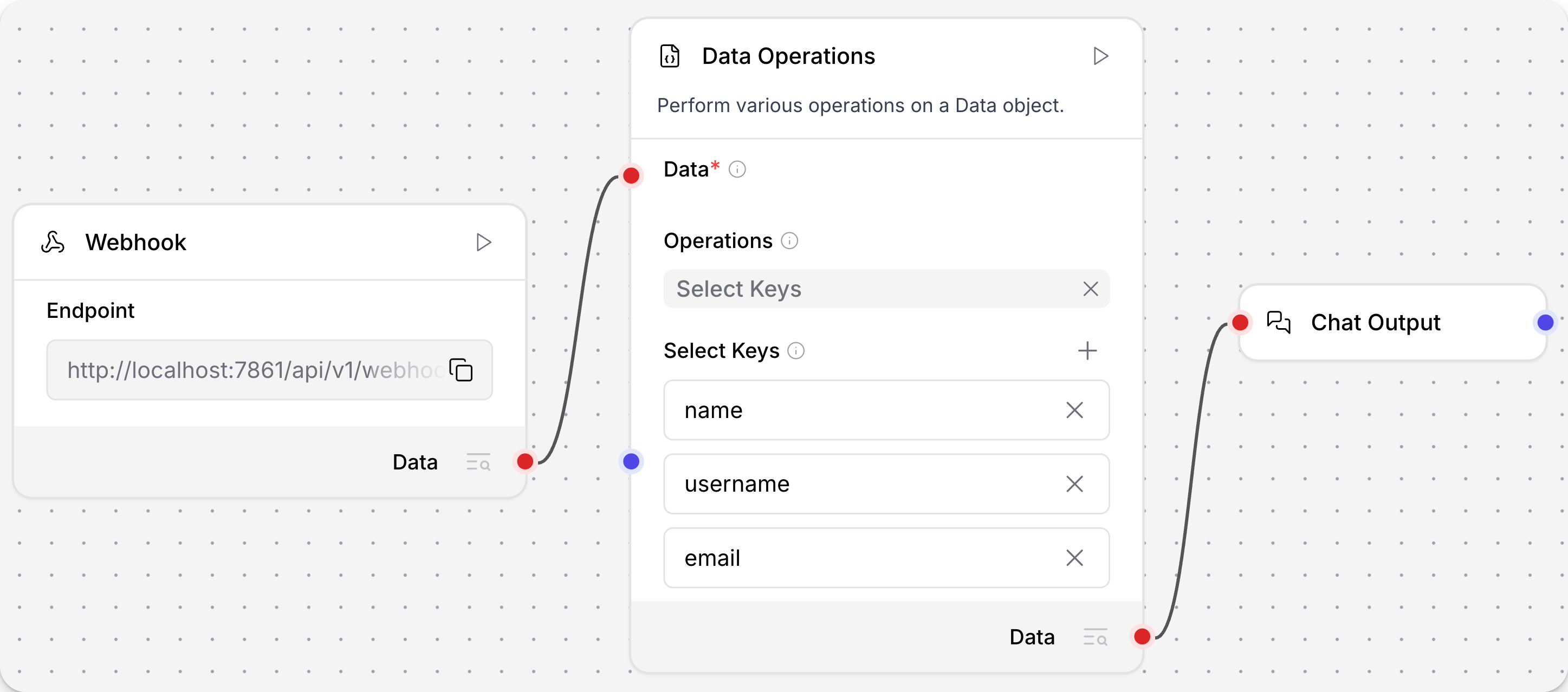Add a new key with the plus button
This screenshot has width=1568, height=692.
[1088, 351]
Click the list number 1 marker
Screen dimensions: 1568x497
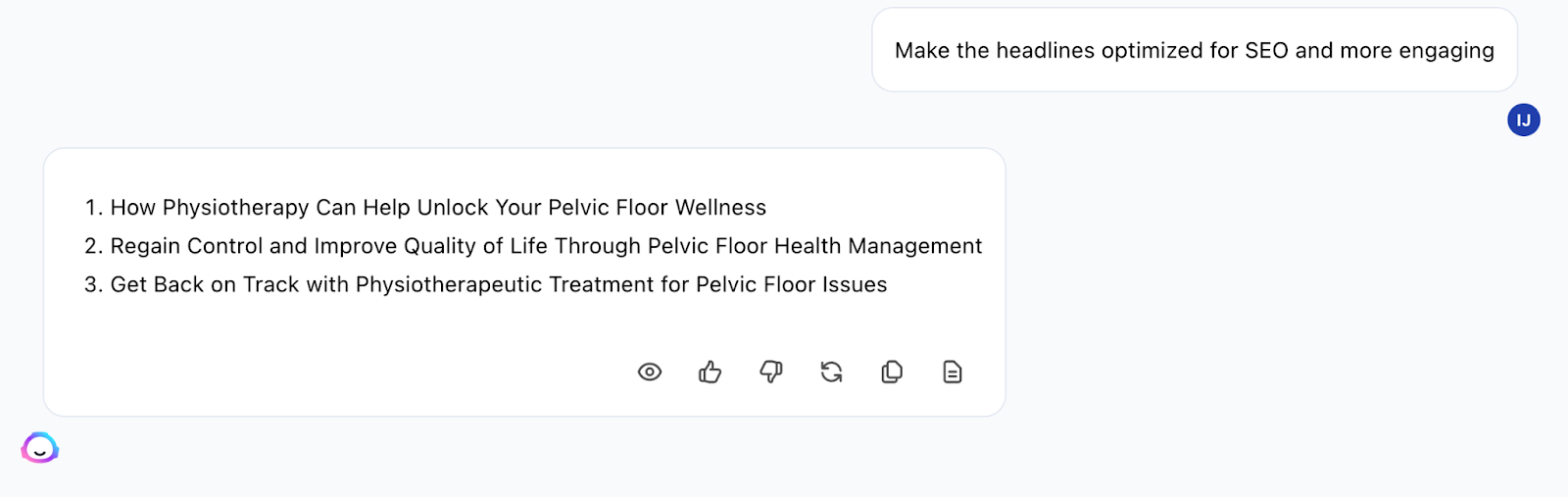(x=93, y=208)
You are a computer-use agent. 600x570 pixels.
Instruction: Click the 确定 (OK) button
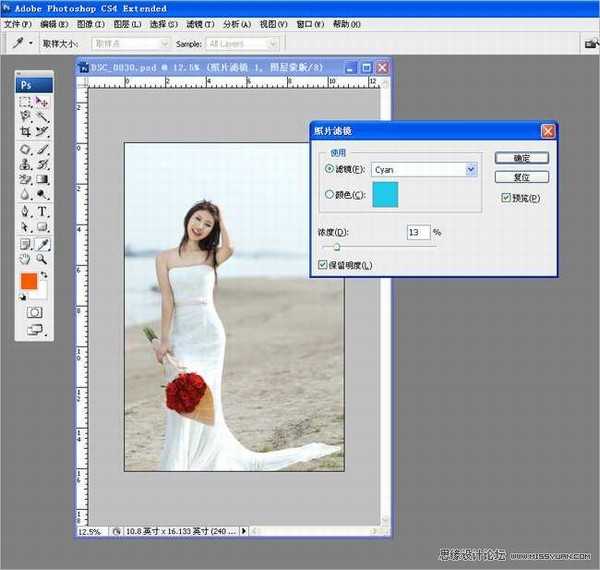pos(521,158)
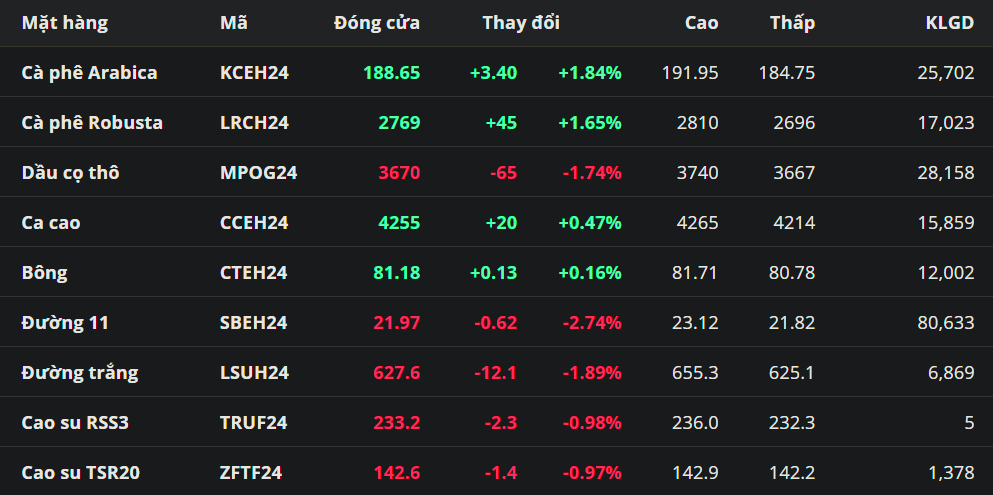
Task: Click the Thay đổi column header
Action: 520,22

-*-*-

> **Assigned task**
Transcribe exactly, and only, the lines from the one containing "Click the list number 1 marker" through the last line of the records above, both included; leave out the pictures.

> **Response for this exercise**
Click the list number 1 marker
Screen dimensions: 1568x497
(x=93, y=208)
You are a computer-use agent. 600x570 pixels.
Instruction: Click the 确定 (OK) button
pos(521,158)
Task: Click the Thay đổi column header
Action: 520,22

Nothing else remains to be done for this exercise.